DOCUMENT:
# # # #

Jours de fesses au Louvre

D’accord, impossible d’ignorer le sourire de Mona Lisa ou les ailes de La Victoire de Samothrace. Mais, dans le musée parisien, on peut aussi apprendre à regarder d’autres oeuvres par-devant et… par-derrière. Suivez le guide.

Le rendez-vous est fixé à 19 heures sous la Pyramide, du côté de l’entrée des groupes. Les hordes de touristes se sont dispersées, et l’accalmie de ce début de soirée s’annonce propice à la visite que propose Bruno de Baecque : la découverte des  » plus belles fesses du Louvre « . Le guide-conférencier, la cinquantaine, a le sourcil facétieux derrière ses lunettes. Ce n’est pas un homme du sérail mais un comédien reconverti, un  » regardeur professionnel « , comme il se présente, qui aime partager ses émotions. Et les nus,  » plus excitants qu’une commode Louis XV « , se prêtent justement au partage. Sa recette ?  » Proposer des angles de vision pour réveiller les regards.  »

La petite troupe, constituée d’une dizaine de personnes, ne cache pas sa curiosité. Les visages affichent déjà un léger sourire. En guise de préambule, Bruno de Baecque distribue une sorte de masque, qu’il a confectionné lui-même. Il s’agit d’un triangle de carton percé d’un oeilleton et fixé sur une baguette chinoise. En référence au laser, il l’a baptisé  » Rasec  » :  » regard amplifié par stimulation d’émission de concentration « . Le Rasec sert à percer le coeur des oeuvres. Si l’on peut dire. Tandis qu’on ferme un oeil, l’autre permet d’isoler un détail, en faisant abstraction du reste. La fesse mérite attention.

Lorsqu’on scrute les peintures dans leurs moindres recoins, lorsqu’on examine les sculptures sous toutes les coutures, la pierre, le bronze ou les pigments se métamorphosent en chair.  » A vous de trouver l’angle qui fera jaillir le frisson, explique Bruno de Baecque. Et peu importe si vous ignorez le nom des artistes.  » Le voilà qui se dirige vers le Gladiateur Borghèse. Dans leur course vers La Joconde, les touristes qui, dans la galerie Daru, défilent par millions, dédaignent souvent ce marbre antique. C’est le premier  » face-à-fesse  » de la soirée.

 » Ce cul n’est pas vaincu  »

Ce gladiateur a  » l’attitude d’un rugbyman jouant à l’arrière, prêt à attaquer en sortie de touche ou de mêlée « , commente le conférencier. Et chacun d’admirer sa musculature. Mais ce n’est qu’une  » mise en bouche « , comparé à Dircé. Cette beauté de la galerie Michel-Ange, signée Bartolini, ne reçoit généralement que des regards furtifs. Voluptueusement allongée, elle semble pourtant interpeller les visiteurs, telle Brigitte Bardot, dans Le Mépris, de Godard, lançant à Michel Piccoli :  » Et mes fesses, tu les aimes, mes fesses ?  »

# # # #

DONNÉES FOURNIES:
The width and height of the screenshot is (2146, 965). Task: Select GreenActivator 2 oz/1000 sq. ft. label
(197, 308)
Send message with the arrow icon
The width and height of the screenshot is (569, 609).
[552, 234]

# # # #

TRAVAIL DEMANDÉ:
**A)** Traduisez en anglais la phrase suivante du texte sur la visite du Louvre : « La petite troupe, constituée d’une dizaine de personnes, ne cache pas sa curiosité. »
**B)** Recopiez mot pour mot le passage du texte sur la visite du Louvre qui va de "Lorsqu’on scrute les" jusqu’à "de la soirée." inclus.

CORRIGÉ DES EXERCICES:
**A)** The small group, made up of about ten people, does not hide its curiosity.

**B)**
Lorsqu’on scrute les peintures dans leurs moindres recoins, lorsqu’on examine les sculptures sous toutes les coutures, la pierre, le bronze ou les pigments se métamorphosent en chair.  » A vous de trouver l’angle qui fera jaillir le frisson, explique Bruno de Baecque. Et peu importe si vous ignorez le nom des artistes.  » Le voilà qui se dirige vers le Gladiateur Borghèse. Dans leur course vers La Joconde, les touristes qui, dans la galerie Daru, défilent par millions, dédaignent souvent ce marbre antique. C’est le premier  » face-à-fesse  » de la soirée.